Depois, a atendente disse que, se a senhora voltasse a proferir tais palavras, era para a brasileira telefonar novamente. “Questionei se a polícia não poderia intervir quando o ato xenófobo já havia sido praticado, mas a atendente ficou muda e não soube responder.”

Procurada, a Embaixada do Brasil em Lisboa ainda não se posicionou.

A brasileira tem cidadania portuguesa e mora em Portugal desde 2019. Atualmente, vive com a filha, de 6 anos, o companheiro e duas gatas. Ela cita que, antes do episódio desta semana, já havia sofrido um ataque de xenofobia em 2020, pouco tempo depois de ter chegado ao país europeu.

“Estava no mercado, me abaixei para pegar uma lata e, quando levantei, minha máscara havia descido um pouco sem eu perceber, mas meu nariz não chegou a ficar para fora. Imediatamente, um homem falou grosseiramente para eu subir a máscara, o que fiz prontamente, dizendo que ele não precisava ser grosseiro. Ao que ele se aproveitou para dizer: ‘ah, é brasileira.

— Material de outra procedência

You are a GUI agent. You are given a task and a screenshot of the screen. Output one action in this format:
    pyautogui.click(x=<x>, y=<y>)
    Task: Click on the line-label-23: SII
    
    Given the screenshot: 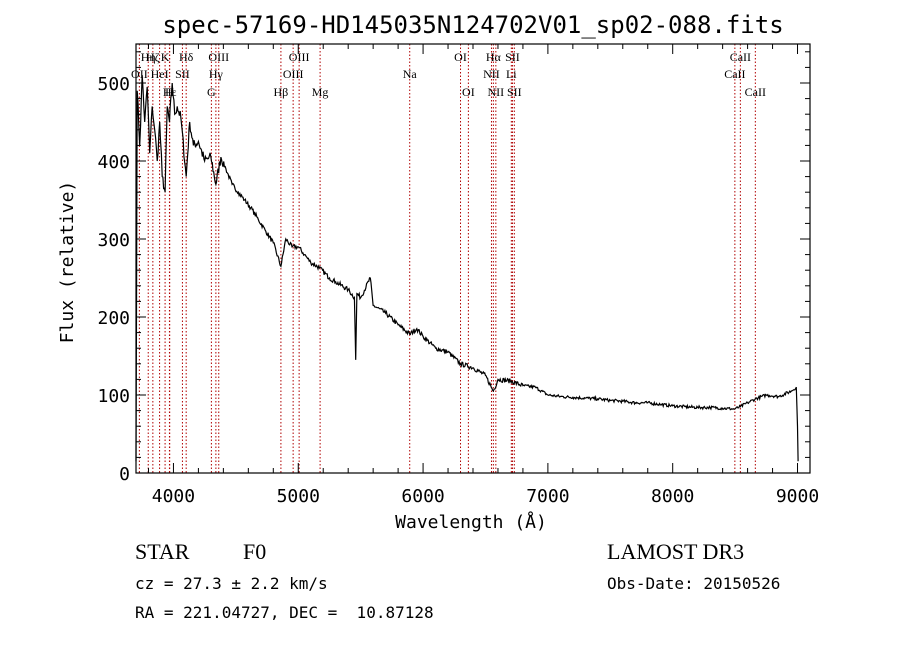 What is the action you would take?
    pyautogui.click(x=512, y=57)
    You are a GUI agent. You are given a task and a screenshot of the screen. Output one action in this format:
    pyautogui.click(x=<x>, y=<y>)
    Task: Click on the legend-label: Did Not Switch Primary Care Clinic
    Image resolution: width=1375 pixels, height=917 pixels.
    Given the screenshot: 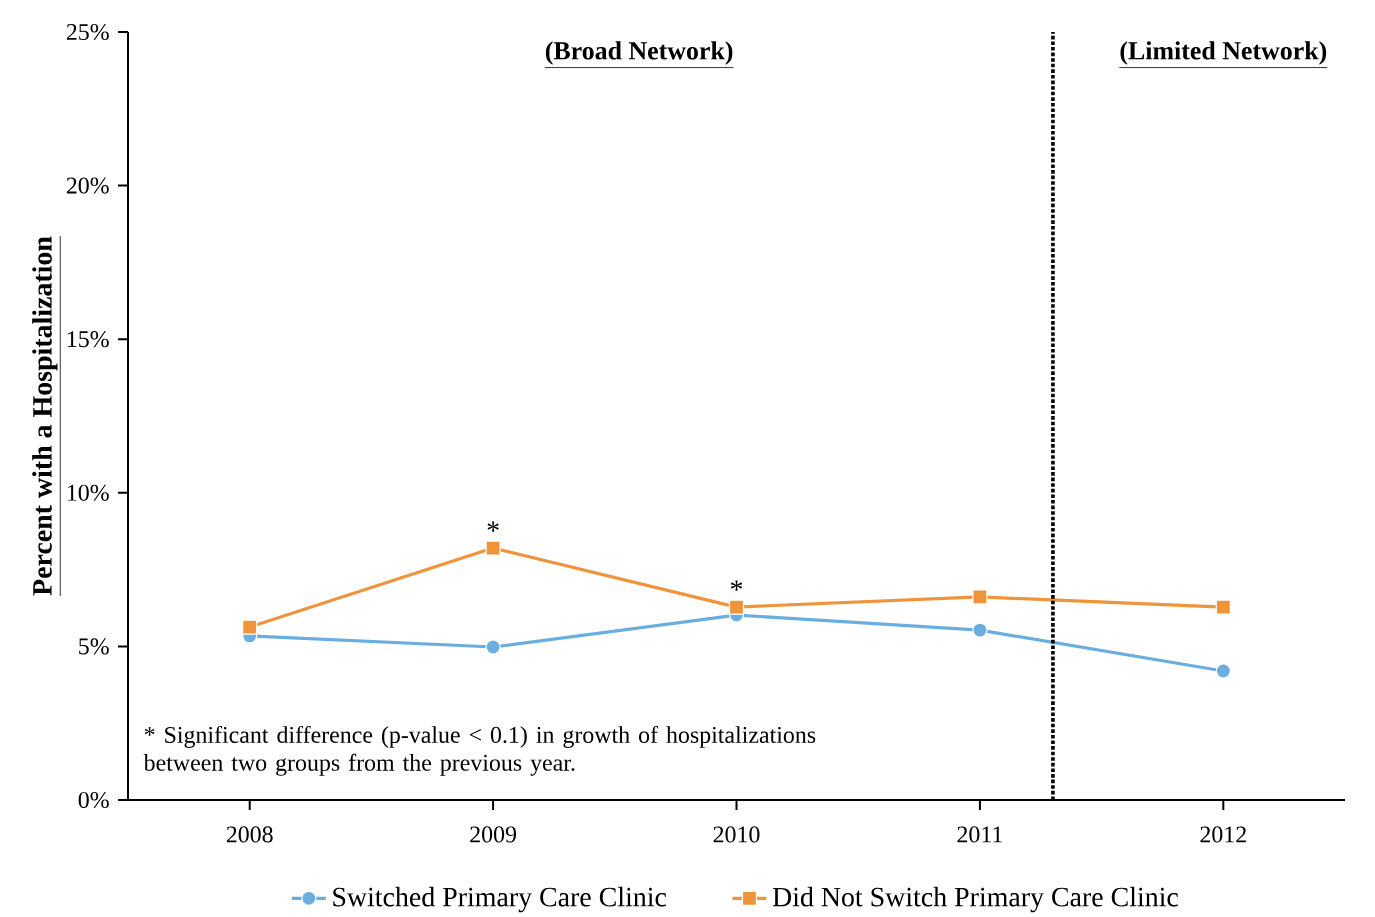 What is the action you would take?
    pyautogui.click(x=975, y=900)
    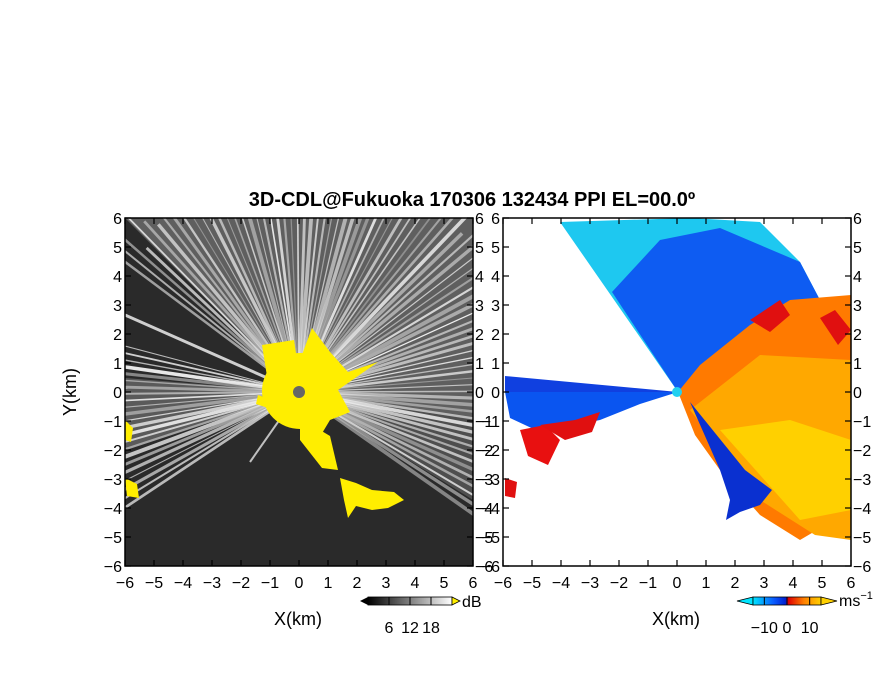 This screenshot has height=680, width=880. Describe the element at coordinates (410, 628) in the screenshot. I see `intensity-colorbar-tick-label: 12` at that location.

Tinha que ser’. Eu fiquei paralisada, quase sem reação”, afirmou. “Eu já tinha vindo como turista e nunca me trataram mal. Mas, assim que vim morar aqui, na experiência cotidiana, logo aconteceu.”

Casos semelhantes

De 2021 a 2022, a Comissão para a Igualdade e Contra a Discriminação Racial de Portugal apontou um aumento de 505% nas denúncias de xenofobia contra brasileiros. No ano passado, o número de estrangeiros subiu no país pelo sétimo ano consecutivo, segundo o Serviço de Estrangeiros e Fronteiras.

Neste ano, o governo de Portugal regularizou a situação migratória de mais de 100 mil brasileiros que aguardavam autorização de residência no país, conforme disse ao Estadão, Francisco André, secretário de Estado dos Negócios Estrangeiros e da Cooperação. Ao todo, 110.621 cidadãos brasileiros foram beneficiados, conforme dados atualizados até meados de junho deste ano.

O que é xenofobia?

“Atitudes, preconceitos e comportamentos que rejeitam, excluem e frequentemente difamam pessoas, com base na percepção de que eles são estranhos ou estrangeiros à comunidade, sociedade ou identidade nacional”, é desta forma que a Agência da ONU para Refugiados (Acnur) descreve o termo.

“Nossas cortes superiores têm interpretado a xenofobia como uma espécie de racismo, conforme estabelece a Lei 9.459/97. Assim, é crime praticar, induzir, incitar a discriminação ou preconceito em razão da procedência regional da vítima”, afirma Enzo Fachini, advogado criminalista e mestre e especialista em direito Penal pela Fundação Getúlio Vargas.

Segundo Fachini, que também é membro efetivo da Comissão Especial de Direito Penal da Ordem dos Advogados do Brasil (OAB), caso um brasileiro seja vítima do crime de xenofobia em país estrangeiro, ele deve procurar as autoridades policiais locais e os consulados e setores consulares de Embaixadas do Brasil localizadas no país estrangeiro.